NEW DELHI (Reuters) -India’s economic growth slowed to 6.7% year-on-year in the April-June quarter as a decline in government spending during national elections weighed, data showed on Friday, but it remained the world’s fastest-growing major economy.

The rise in gross domestic product was less than a 6.9% expansion forecast by a Reuters poll, and compared to 7.8% growth in the previous quarter.

Still, it was faster than 4.7% growth in China, Asia’s biggest economy, in April-June, and India’s slowdown is expected to be temporary as economists forecast that easing inflation and a pickup in government spending will shore up growth in the coming months.

V. Anantha Nageswaran, India’s chief economic adviser, said growth momentum remained strong backed up strong investment demand and upbeat business sentiments.

“In the medium term, the Indian economy can grow at a rate of 7% plus on a sustainable basis if we can build on the structural reforms undertaken over the last decade,” he told reporters after the release of data.

Prime Minister Narendra Modi has taken several steps to boost the economy since recent national elections, in which his Bharatiya Janata Party (BJP) failed to win an outright majority and is having to rely on allies to run the government for the first time in a decade.
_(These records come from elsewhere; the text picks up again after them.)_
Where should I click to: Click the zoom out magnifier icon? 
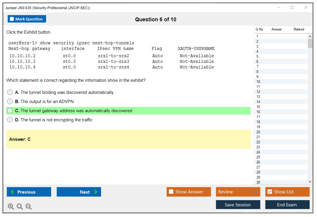pos(29,207)
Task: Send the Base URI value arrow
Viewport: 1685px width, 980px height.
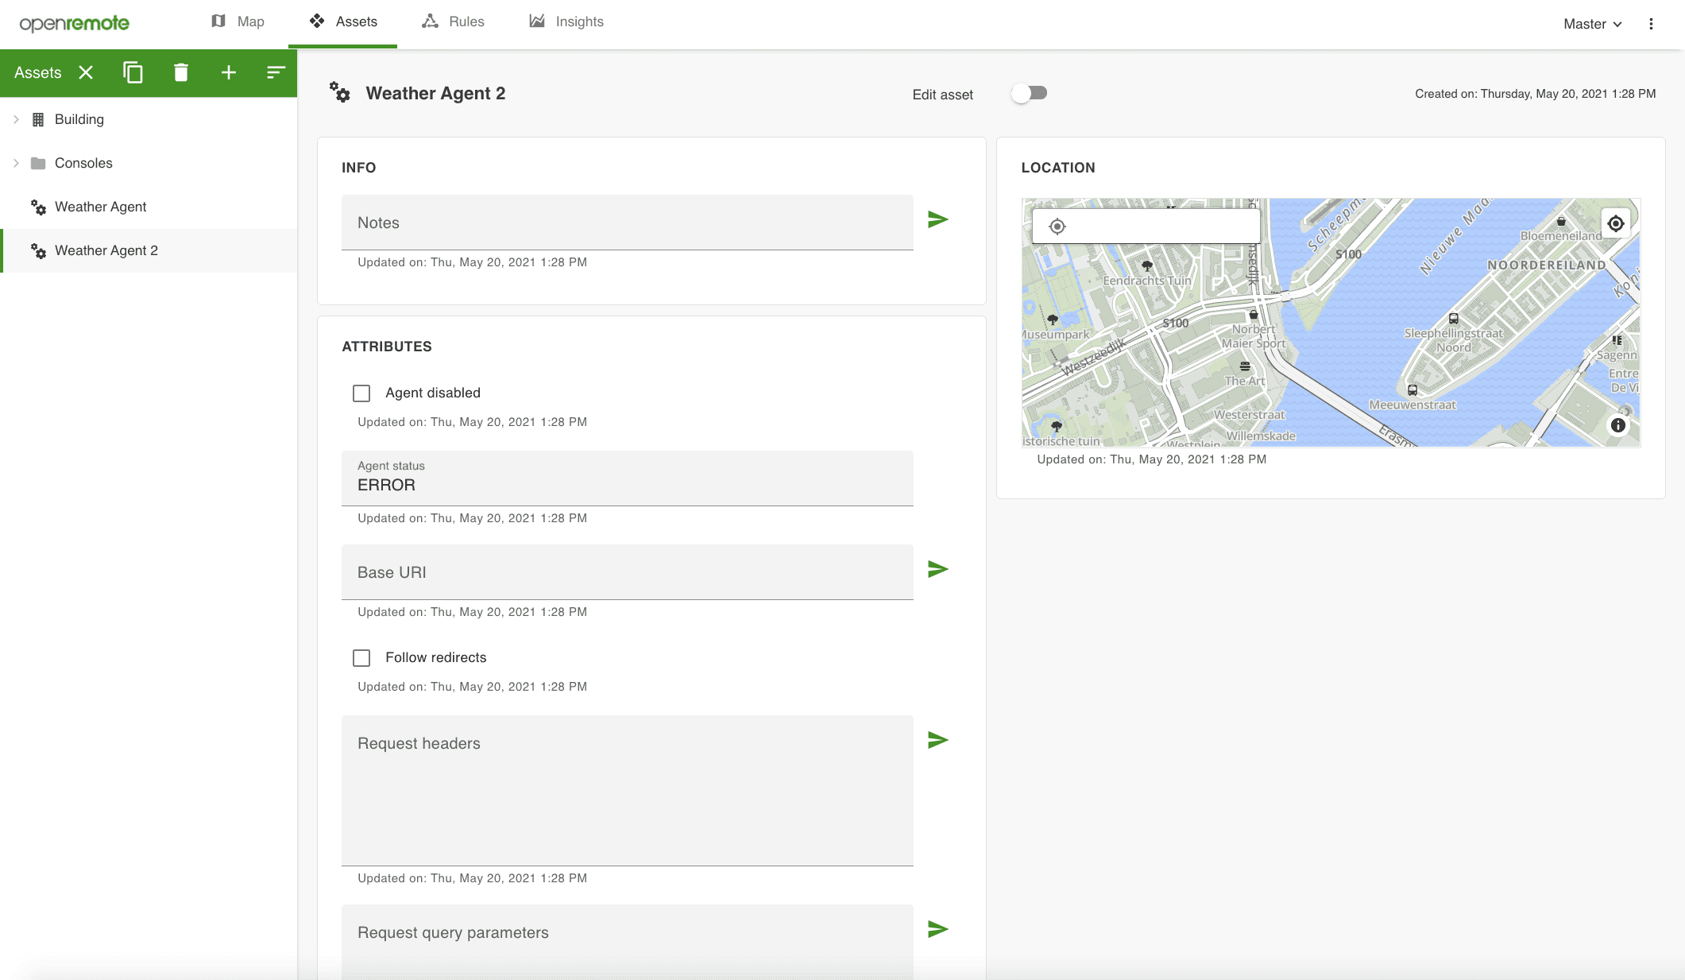Action: 937,569
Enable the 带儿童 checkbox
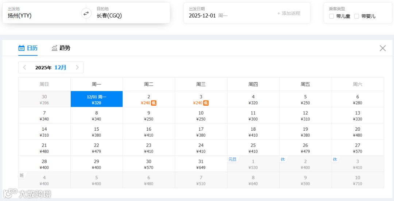Viewport: 394px width, 201px height. [332, 16]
The Gross Value Added (GVA), seen by economists as a more stable measure of growth, increased by 6.8% in April-June from a year earlier, compared to 6.3% in the previous quarter.
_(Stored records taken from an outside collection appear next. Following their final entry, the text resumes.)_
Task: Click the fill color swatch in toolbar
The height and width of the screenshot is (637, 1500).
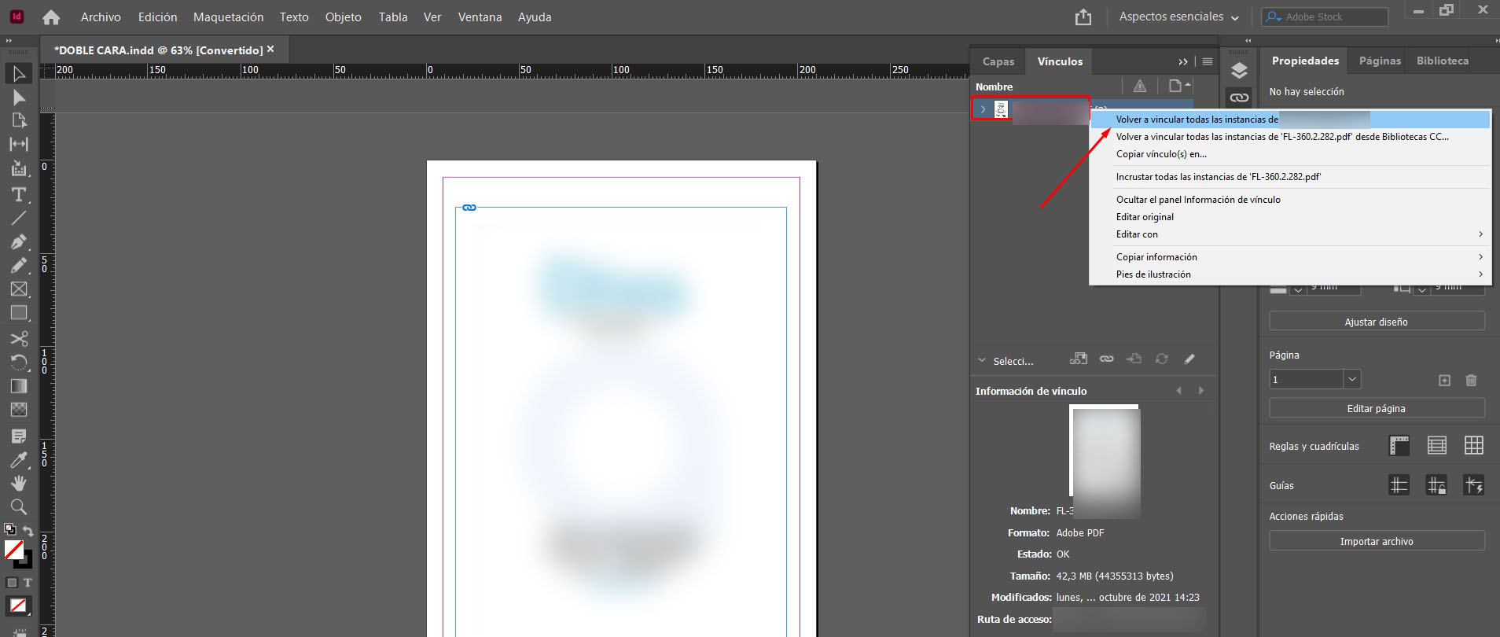Action: pos(13,549)
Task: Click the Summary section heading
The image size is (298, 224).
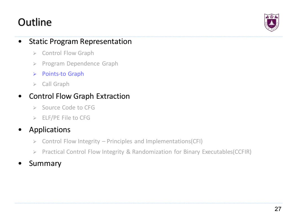Action: click(45, 164)
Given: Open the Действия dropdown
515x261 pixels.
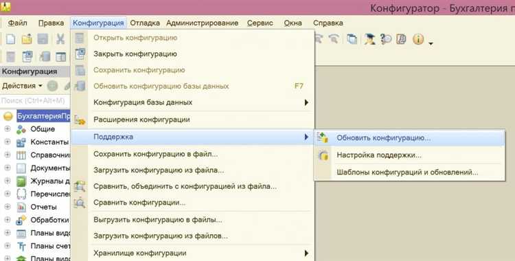Looking at the screenshot, I should 23,86.
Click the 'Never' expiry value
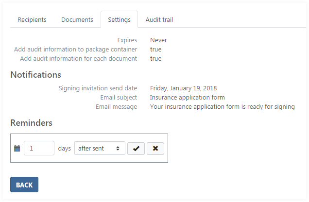Viewport: 309px width, 202px height. coord(158,40)
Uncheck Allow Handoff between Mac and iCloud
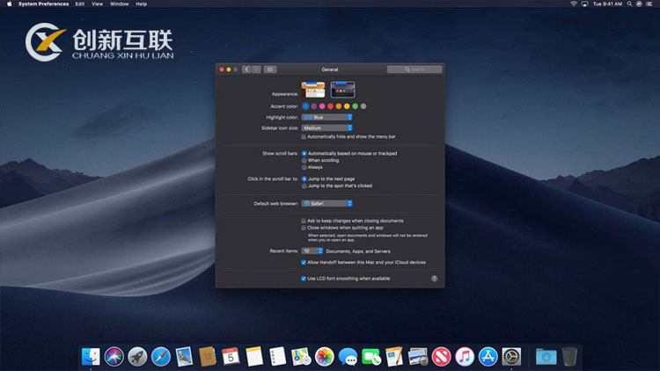The height and width of the screenshot is (371, 660). point(304,262)
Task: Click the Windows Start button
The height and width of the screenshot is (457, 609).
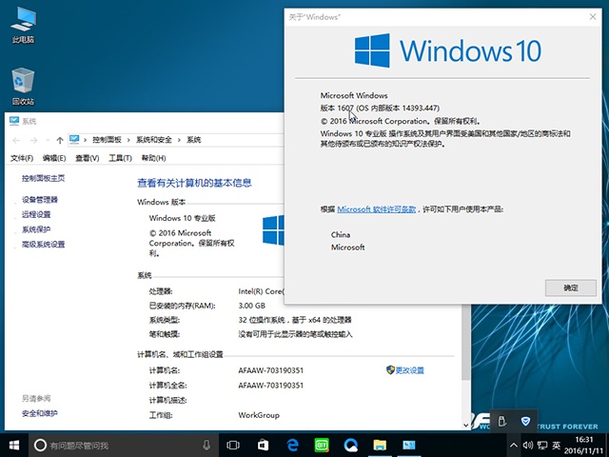Action: (x=14, y=445)
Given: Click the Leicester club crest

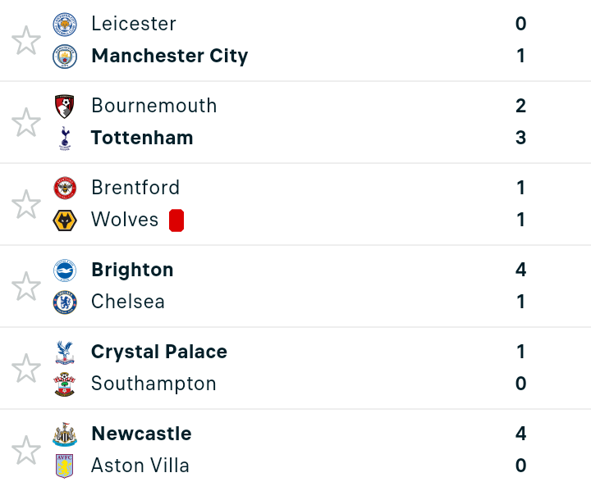Looking at the screenshot, I should (65, 25).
Upasna Bhardwaj, chief economist at Mumbai-based Kotak Mahindra Bank, said the GDP numbers were softer than expectations but the GVA remained firm with non-farm growth holding up.

“We retain our GDP growth expectations of 6.9% in 2024/25, aided largely by rural demand and government spending while watching closely the likely fatigue in urban demand, private capex and pace of global slowdown,” she said.

Consumer spending, which constitutes about 60% of GDP, rose to a seven-quarter high of 7.4% in April-June from a year earlier, compared to 4% in the previous quarter. Capital investments also rose by 7.4% compared to 6.5% in the previous quarter.

However, government spending in real terms fell 0.2% year-on-year in April-June, compared to a 0.9% rise in the previous quarter, data showed.

Manufacturing, which makes up about 17% of India’s GDP, grew by 7% year-on-year in the April-June quarter, compared to an 8.9% expansion in the previous quarter.

Agricultural output rose 2% year on year in the same period, up from 1.1% in the previous quarter. Plentiful rainfall this year is expected to enhance farm output, rural incomes and consumer demand, a trend reflected in increased sales of two-wheelers and tractors in July.

JOBS CHALLENGE

Despite strong growth relative to other economies, India faces challenges in job creation and more inclusive economic growth. These issues have affected real wages, household consumption among lower-income groups, and private investments.

“Government capital expenditure will continue to be a major pillar of growth as in the previous year,” said Suman Chowdhury, economist at Acuite Ratings, citing infrastructure spending.

The government has stepped up spending with last month’s $576 billion annual budget, which includes billions of dollars for affordable housing and rural jobs, to stimulate economic activity.

Economists anticipate that easing retail inflation could lead the central bank to cut its policy rate later this year, potentially boosting household consumption and supporting private investments.